Rather than using python, which wraps itself in something else that integrates with something that is a C wrapper around the DB.... just write the code in C. I mean, how long can it take? Postgres is not hard to interface with (quite the opposite). C is an easy langauge. The operations you are performing seem pretty straightforward. You can also use SQL embedded in C, it's just a matter of a pre-compile. No need to translate what you were thinking - just write it there along with the C and use the supplied ECPG compiler (read postgres manual chapter 29 iirc).

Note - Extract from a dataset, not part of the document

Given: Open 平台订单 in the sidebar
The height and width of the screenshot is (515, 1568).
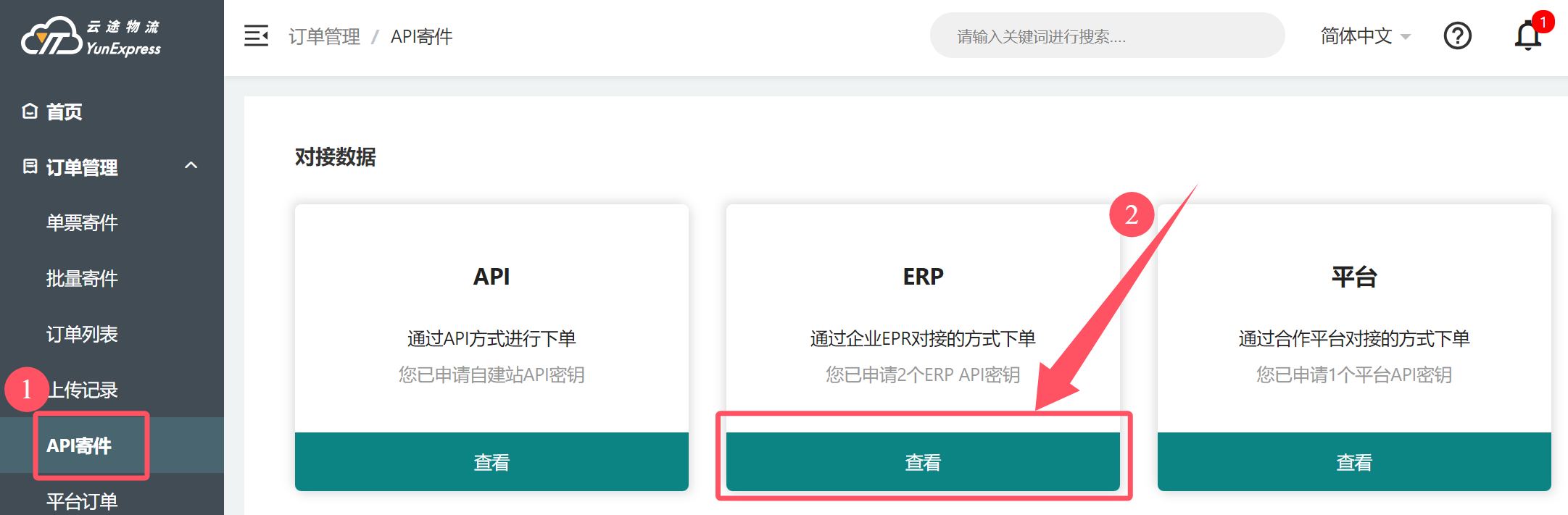Looking at the screenshot, I should coord(82,501).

Take out as much of the in-betweeny interfacey stuff as you can, cut out the middle man and get talking to the database natively. It seems to me that in trying to make the system simpler you are actually making it more complicated than it needs to be. When things are getting really messy, I usually ask myself the question "What bit of the code am I most afraid to touch?" - that usually points me to what needs changing.

Sorry for babbling on, but maybe a step backward and some fresh air will help ;)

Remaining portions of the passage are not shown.